Max Output Size Set the maximum size of captured output. Default is 10 MB. Adjust downward for lightweight scripts generating short output, or upward for diagnostic scripts with verbose logs.
Step 5 : Deployment Handling Rules
Network Conditions
- Any Network (default) : The script deploys whenever the device is online, regardless of network type.
- LAN Only : Restricts script deployment to devices connected via local network. Useful for large payload scripts where bandwidth is a concern.
Retry on Failed Targets Toggle ON to automatically retry script execution on endpoints where it failed.
When enabled, configure:
- Retry Count — Number of retry attempts (e.g.,
1,2,3). Default is1. - Retry Interval — Time between retry attempts in minutes (e.g.,
15,30,60). Default is15 minutes. - Retry After Reboot — Toggle ON to retry execution after the device reboots. Particularly useful for scripts that require a reboot to complete (e.g., Windows Update application).
Step 6 : Schedule
Choose when the script should execute:
Deploy Immediately The script runs as soon as the device contacts the Zecurit server. The device does not need to be online at the moment of policy publication — it will execute on next check-in.
Schedule Deployment Sets a specific start date and time for execution. If the device is offline at the scheduled time, execution begins when the device next contacts the server.
- Start Date — Set the date and time using the date picker.

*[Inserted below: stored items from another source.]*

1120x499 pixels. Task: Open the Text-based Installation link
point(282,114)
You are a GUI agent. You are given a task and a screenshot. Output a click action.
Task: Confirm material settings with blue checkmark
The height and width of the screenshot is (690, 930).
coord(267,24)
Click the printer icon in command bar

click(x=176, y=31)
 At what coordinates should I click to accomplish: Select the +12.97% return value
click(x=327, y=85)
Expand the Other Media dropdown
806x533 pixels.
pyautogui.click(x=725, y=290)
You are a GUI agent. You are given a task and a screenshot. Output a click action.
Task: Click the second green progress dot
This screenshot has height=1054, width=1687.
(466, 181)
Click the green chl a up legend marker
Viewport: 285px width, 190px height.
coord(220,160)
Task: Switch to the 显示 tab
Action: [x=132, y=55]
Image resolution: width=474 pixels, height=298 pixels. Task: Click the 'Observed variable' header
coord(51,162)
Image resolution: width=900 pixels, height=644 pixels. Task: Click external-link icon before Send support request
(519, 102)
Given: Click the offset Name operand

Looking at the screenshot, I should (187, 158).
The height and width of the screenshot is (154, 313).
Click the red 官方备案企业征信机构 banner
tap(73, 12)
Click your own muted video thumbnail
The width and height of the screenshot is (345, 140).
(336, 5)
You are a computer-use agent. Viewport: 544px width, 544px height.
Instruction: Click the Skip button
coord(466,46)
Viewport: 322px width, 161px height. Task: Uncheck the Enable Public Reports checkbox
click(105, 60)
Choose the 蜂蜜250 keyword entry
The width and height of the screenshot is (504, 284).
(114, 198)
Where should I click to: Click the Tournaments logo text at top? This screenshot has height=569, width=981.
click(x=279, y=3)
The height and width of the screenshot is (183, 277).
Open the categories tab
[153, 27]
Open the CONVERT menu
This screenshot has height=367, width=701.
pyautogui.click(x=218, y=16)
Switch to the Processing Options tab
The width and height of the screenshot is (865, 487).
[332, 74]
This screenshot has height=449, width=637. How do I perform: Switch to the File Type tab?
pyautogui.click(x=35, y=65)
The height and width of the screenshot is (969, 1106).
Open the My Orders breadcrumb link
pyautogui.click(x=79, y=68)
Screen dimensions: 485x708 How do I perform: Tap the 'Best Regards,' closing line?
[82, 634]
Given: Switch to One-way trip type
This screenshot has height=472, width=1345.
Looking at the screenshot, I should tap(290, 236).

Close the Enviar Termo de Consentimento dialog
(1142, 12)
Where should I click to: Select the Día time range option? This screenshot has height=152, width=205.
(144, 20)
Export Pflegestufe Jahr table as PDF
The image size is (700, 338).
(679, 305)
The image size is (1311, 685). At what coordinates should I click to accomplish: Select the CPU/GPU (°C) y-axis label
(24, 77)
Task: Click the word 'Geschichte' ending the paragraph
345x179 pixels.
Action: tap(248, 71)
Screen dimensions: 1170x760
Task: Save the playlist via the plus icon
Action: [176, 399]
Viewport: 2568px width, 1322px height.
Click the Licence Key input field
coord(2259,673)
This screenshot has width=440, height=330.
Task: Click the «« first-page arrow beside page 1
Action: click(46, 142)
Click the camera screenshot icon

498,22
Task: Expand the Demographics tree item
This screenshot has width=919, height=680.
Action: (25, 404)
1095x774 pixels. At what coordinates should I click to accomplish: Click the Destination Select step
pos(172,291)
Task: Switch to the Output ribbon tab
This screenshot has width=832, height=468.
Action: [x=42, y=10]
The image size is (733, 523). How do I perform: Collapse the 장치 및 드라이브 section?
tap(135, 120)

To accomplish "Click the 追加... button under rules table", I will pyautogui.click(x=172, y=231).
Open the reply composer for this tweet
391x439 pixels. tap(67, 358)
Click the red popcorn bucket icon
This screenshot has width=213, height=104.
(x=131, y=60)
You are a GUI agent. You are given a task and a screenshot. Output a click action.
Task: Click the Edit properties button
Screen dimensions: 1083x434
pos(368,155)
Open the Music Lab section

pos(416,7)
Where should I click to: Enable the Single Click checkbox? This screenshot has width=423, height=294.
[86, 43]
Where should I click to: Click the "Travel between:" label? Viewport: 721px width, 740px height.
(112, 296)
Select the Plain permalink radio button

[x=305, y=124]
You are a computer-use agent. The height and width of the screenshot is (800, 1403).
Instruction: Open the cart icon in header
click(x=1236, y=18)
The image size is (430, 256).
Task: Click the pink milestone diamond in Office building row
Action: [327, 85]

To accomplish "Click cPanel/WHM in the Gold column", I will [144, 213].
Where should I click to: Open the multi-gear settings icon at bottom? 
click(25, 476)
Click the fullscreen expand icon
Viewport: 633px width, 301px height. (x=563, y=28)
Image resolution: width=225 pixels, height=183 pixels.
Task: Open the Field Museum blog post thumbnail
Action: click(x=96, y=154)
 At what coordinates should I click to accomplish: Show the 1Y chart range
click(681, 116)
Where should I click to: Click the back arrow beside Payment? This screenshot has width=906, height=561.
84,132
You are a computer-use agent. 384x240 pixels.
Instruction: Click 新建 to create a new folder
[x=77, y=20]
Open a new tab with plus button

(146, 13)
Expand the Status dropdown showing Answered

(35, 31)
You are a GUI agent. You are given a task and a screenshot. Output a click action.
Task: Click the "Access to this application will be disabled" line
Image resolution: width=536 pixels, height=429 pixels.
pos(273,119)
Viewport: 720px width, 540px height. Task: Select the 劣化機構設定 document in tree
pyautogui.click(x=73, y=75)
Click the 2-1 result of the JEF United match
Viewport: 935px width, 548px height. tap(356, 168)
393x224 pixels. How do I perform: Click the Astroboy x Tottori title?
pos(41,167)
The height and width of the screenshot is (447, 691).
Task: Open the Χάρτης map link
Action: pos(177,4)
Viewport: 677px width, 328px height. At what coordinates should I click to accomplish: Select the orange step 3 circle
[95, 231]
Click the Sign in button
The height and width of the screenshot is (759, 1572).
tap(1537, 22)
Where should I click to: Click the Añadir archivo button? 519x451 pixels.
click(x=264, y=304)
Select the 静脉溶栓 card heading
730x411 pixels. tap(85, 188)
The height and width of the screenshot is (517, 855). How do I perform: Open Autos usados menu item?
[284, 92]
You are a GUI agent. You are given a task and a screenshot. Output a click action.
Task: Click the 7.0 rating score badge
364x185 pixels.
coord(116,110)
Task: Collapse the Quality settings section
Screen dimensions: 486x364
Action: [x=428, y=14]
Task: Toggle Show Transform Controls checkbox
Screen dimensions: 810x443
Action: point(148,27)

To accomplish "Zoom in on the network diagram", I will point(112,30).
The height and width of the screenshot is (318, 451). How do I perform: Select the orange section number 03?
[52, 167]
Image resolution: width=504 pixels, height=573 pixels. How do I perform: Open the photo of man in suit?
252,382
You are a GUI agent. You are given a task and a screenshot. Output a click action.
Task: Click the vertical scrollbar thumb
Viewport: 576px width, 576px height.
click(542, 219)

- Time Zone — Select the appropriate time zone (e.g.,
GMT +05:30 Asia/Kolkata).
Execute at Every Startup When checked, the script runs every time the device boots up. Useful for scripts that enforce configurations, check health on login, or collect startup metrics.
Tip: For scripts that should run once (e.g., one-time migrations), use Schedule Deployment with a specific date. For recurring maintenance (e.g., weekly cleanup), consider Execute at Every Startup or use recurring scheduling.
Step 7 : Notification
Notify administrators about deployment status Toggle ON to send email notifications to administrators when the deployment completes or fails. Off by default.
Step 8 : Save or Publish
| Action | Effect |
|---|---|
| Save as Draft | Saves the policy without activating it. Useful for work-in-progress policies pending review. |
| Publish | Activates the policy and makes it available for distribution to devices and groups. |
Note: Only Published policies can be associated with devices or groups. Draft policies are not distributed.
Use Case: Scheduled Weekly Disk Cleanup Policy
Scenario: Run a disk cleanup script every Monday at 2:00 AM across all Windows workstations.
- Go to Deployment Policy → Add.
- Policy Name:
WIN-DiskCleanup-MondayAM - Category: Script
- Select Script:
WIN-Cleanup-TempFiles-Weekly(from Script Repository) - Run As: System
- Capture Script Output: Yes | Max Output: 10 MB
- Network Conditions: Any Network
- Retry on Failed Targets: ON | Count: 1 | Interval: 30 min | Retry After Reboot: OFF
- Schedule: Schedule Deployment → Set to next Monday 02:00 AM → Time Zone: your local zone
- Click Publish.
Now associate this policy with your Windows device group (see Associate Policy to Devices/Groups →).
Use Case: Security Audit Policy (Run at Every Startup)
Scenario: Enforce a baseline security check every time a device boots.
- Policy Name:
WIN-SecurityBaseline-OnBoot - Category: Script
- Select Script: Your security audit script
- Run As: System
- Capture Script Output: Yes | Max Output: 5 MB
- Network Conditions: Any Network
- Retry: ON | Count: 2 | Interval: 15 min
- Schedule: Check Execute at Every Startup
- Click Publish.
Editing and Versioning Policies
After publishing a policy, you can edit it at any time. Each edit creates a new Version of the policy. When you re-distribute an updated policy to devices, the new version is pushed automatically. You can track which version is installed on each device in the device’s Deployments tab.